▸ BRIEF:
Find each line in the entries below that contains the string "height" and copy those lines out in full. Count a line only if its capitalization matches.
::: LISTING :::
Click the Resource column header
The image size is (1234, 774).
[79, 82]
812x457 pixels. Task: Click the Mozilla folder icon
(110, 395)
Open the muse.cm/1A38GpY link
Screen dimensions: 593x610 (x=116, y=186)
:::
::: LISTING :::
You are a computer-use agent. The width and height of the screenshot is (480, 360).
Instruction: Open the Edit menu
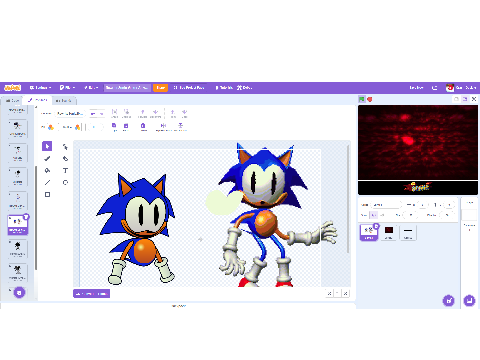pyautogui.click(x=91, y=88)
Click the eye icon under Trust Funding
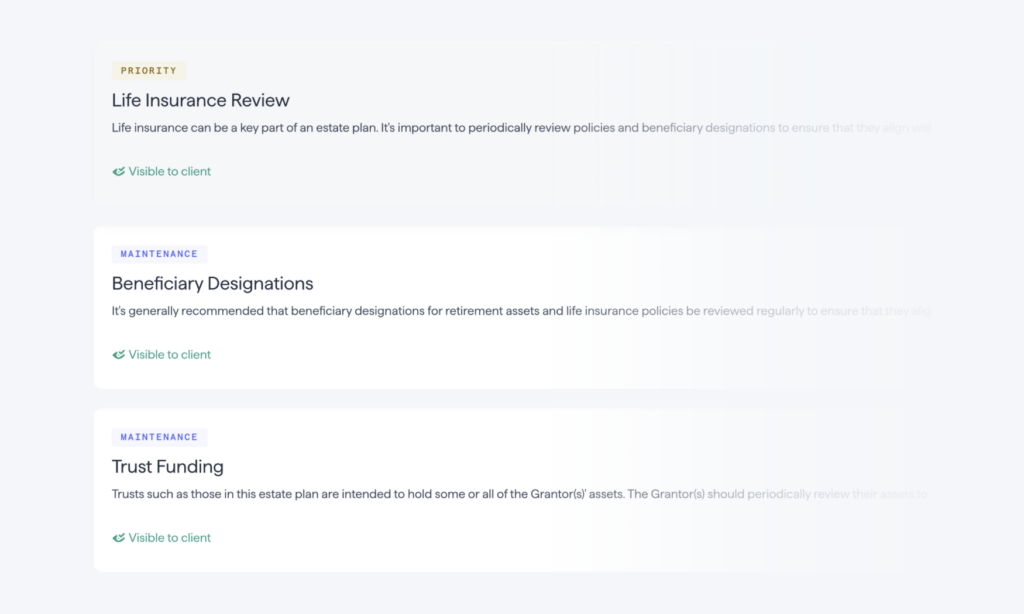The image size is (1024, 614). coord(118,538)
:::
::: LISTING :::
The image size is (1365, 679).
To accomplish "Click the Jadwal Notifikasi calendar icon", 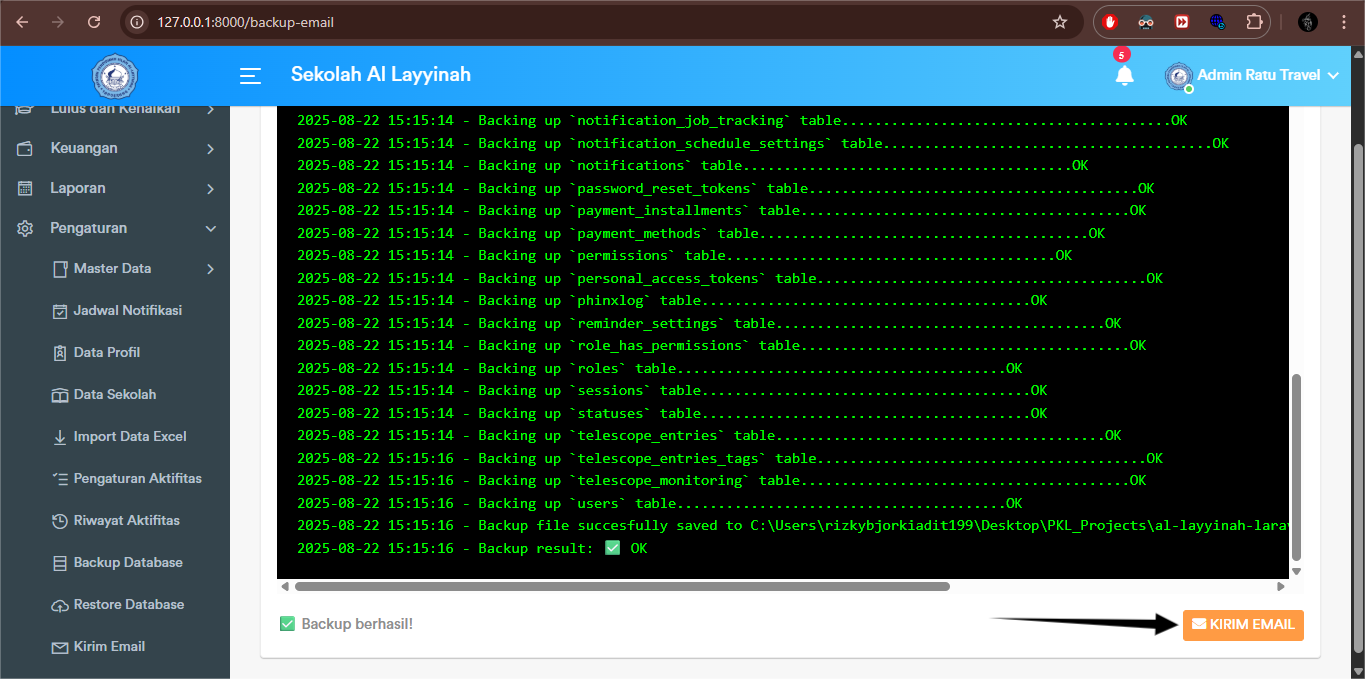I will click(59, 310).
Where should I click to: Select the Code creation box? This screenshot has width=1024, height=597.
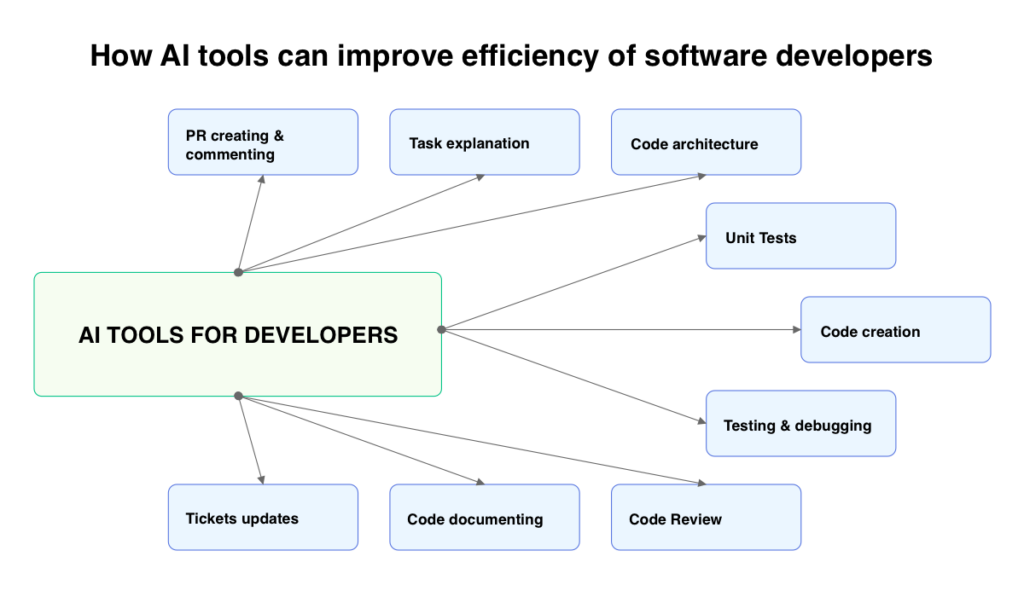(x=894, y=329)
:::
▸ SOLUTION TO THE EXERCISE:
You are a computer-use agent. The width and height of the screenshot is (480, 360).
Where should I click to: Select the Code creation box? This screenshot has width=1024, height=597.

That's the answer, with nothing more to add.